Roland's homepage

My random knot in the Web

Extracting glyphs from an OpenType file

In order to create a compact representation of a monogram, I wanted to get the raw curve info from the Latim Modern Roman font, not the rendered glyphs.

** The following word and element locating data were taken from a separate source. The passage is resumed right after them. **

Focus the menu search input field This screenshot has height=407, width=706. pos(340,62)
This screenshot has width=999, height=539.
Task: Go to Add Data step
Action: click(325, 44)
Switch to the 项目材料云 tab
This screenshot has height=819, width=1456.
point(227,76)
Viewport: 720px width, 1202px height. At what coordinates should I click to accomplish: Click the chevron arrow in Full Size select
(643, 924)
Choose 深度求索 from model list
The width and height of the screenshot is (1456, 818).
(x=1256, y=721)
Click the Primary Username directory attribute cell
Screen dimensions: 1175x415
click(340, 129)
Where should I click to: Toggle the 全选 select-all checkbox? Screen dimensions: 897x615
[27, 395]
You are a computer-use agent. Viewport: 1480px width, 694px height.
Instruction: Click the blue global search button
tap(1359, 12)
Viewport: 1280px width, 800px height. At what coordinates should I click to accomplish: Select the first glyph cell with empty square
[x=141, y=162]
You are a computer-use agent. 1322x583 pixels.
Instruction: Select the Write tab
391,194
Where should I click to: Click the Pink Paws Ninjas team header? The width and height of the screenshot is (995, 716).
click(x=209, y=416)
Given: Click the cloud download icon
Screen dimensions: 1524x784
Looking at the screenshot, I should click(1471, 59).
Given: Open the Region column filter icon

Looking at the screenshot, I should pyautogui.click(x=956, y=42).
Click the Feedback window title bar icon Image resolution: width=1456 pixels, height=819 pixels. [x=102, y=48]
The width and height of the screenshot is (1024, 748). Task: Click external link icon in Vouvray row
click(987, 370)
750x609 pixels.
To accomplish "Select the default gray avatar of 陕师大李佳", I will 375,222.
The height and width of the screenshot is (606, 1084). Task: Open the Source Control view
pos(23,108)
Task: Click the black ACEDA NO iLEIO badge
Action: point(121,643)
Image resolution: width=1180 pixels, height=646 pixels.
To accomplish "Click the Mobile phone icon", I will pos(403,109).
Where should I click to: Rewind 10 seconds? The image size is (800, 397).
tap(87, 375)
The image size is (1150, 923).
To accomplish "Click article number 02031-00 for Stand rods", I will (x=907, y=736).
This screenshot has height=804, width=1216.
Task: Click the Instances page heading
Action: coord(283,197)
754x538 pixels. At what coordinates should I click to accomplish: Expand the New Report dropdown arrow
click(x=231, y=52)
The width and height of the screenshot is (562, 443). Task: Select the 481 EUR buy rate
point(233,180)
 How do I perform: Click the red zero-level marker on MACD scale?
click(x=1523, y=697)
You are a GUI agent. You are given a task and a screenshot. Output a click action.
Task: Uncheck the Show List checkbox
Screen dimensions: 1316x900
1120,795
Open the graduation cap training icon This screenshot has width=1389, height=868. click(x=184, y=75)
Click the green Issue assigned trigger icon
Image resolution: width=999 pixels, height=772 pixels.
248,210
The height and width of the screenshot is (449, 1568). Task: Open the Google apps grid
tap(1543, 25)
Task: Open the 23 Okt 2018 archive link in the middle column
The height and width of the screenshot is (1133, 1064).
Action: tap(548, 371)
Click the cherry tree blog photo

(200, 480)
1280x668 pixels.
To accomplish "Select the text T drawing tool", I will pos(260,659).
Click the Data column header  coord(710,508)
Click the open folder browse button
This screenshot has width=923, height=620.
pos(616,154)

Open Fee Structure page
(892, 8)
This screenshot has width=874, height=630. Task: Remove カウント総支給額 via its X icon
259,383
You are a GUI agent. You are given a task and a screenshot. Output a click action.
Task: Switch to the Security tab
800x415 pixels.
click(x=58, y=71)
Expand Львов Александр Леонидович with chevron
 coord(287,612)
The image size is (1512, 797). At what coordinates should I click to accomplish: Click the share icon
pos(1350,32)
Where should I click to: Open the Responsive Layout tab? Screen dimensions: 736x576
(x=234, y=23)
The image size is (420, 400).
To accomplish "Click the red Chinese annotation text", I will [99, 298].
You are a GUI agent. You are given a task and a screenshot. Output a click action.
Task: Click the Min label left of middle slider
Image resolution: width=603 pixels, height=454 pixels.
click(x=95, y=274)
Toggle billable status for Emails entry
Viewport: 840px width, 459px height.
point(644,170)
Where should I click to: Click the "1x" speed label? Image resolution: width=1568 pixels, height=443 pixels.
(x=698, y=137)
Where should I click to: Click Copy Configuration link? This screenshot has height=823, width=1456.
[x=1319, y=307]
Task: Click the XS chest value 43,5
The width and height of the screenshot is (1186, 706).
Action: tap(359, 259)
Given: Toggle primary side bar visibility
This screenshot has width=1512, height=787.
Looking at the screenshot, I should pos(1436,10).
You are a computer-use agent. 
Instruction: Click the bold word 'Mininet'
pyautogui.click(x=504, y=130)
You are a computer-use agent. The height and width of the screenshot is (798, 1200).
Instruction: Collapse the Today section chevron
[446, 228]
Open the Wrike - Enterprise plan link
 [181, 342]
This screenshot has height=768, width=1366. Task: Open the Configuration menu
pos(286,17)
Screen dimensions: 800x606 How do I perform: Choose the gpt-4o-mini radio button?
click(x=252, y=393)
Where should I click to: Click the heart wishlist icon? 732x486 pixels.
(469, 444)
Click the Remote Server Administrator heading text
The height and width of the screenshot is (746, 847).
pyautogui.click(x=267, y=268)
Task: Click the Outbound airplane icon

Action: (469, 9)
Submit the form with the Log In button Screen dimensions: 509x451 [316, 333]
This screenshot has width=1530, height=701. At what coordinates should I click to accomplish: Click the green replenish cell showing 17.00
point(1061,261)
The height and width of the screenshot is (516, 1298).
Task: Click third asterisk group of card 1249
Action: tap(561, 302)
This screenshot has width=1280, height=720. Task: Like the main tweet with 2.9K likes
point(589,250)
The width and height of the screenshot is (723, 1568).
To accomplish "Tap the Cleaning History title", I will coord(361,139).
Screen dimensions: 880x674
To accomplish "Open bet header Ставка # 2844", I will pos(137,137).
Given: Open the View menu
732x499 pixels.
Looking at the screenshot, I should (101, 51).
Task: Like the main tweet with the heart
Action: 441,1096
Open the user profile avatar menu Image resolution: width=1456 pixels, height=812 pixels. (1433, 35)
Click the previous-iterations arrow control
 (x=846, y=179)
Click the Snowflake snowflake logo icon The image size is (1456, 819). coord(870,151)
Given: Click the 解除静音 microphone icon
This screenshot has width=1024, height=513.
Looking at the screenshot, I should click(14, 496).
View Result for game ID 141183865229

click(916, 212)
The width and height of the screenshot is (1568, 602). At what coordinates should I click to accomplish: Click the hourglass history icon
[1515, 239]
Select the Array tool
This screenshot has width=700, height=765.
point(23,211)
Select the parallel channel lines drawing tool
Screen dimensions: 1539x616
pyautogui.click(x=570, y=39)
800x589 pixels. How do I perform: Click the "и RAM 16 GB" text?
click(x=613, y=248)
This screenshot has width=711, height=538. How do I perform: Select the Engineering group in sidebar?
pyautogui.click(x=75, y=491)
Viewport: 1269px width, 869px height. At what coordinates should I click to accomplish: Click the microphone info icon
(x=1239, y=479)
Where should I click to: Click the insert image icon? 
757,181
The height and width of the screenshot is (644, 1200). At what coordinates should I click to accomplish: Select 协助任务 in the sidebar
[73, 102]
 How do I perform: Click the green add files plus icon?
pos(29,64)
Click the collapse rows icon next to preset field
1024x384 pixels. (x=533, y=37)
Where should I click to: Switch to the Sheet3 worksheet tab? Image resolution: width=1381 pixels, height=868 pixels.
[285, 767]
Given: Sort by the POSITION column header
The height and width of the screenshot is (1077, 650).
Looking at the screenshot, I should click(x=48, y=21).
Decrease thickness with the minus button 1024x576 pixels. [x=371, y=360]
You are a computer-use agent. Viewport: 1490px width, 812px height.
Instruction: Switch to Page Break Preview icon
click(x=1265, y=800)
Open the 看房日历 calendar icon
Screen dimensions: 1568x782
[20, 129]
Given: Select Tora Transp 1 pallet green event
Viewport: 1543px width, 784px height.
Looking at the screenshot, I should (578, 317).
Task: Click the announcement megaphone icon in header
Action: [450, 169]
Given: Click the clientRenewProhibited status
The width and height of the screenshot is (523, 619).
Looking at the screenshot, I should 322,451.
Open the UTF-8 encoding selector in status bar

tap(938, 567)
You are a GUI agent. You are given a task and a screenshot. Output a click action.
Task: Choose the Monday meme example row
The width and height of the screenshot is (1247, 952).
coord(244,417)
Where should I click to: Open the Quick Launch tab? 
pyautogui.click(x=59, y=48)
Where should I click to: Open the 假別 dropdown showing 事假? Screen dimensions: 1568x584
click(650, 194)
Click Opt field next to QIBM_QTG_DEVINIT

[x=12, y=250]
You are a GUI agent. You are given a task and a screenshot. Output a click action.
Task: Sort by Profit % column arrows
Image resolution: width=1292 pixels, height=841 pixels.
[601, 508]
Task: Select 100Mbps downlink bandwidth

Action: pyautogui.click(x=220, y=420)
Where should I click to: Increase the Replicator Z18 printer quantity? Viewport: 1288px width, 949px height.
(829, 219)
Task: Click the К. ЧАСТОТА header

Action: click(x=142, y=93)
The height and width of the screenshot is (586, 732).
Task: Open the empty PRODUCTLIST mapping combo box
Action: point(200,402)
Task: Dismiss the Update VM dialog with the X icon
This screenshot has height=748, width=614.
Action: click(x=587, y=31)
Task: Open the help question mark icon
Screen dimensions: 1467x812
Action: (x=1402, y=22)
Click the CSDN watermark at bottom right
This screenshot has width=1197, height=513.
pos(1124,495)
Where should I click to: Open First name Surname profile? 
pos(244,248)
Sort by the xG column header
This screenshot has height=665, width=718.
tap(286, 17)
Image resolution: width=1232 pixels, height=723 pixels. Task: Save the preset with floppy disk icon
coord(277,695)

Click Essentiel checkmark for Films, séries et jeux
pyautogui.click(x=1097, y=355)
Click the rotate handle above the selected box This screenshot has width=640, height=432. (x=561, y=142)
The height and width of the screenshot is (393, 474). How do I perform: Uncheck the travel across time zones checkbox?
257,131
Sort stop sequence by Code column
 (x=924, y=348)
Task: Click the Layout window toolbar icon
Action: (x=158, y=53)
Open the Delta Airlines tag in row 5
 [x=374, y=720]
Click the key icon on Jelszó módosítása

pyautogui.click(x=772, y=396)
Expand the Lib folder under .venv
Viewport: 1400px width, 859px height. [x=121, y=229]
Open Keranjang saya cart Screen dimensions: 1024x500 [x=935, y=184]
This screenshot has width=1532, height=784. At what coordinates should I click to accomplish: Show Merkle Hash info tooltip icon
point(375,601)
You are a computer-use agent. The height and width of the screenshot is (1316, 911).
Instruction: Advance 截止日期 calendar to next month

This article documents how I did that.

Converting the font to readable form

This was done in several steps.

First analyze the font by dumping the internal table names:

otfinfo -t lmroman10-regular.otf|grep CFF
61140 CFF

The fact that it has a CFF table indicates that this is a PostScript Type 1 font.

Note

The procedure outlined in this article only works for PostScript fonts! OpenType fonts can also contain TrueType fonts.

Extract the internal PostScript Type 1 font:

otftotfm lmroman10-regular.otf

This yields the PostScript font binary LMRoman10-Regular.pfb. The generated tfm and enc files can be deleted.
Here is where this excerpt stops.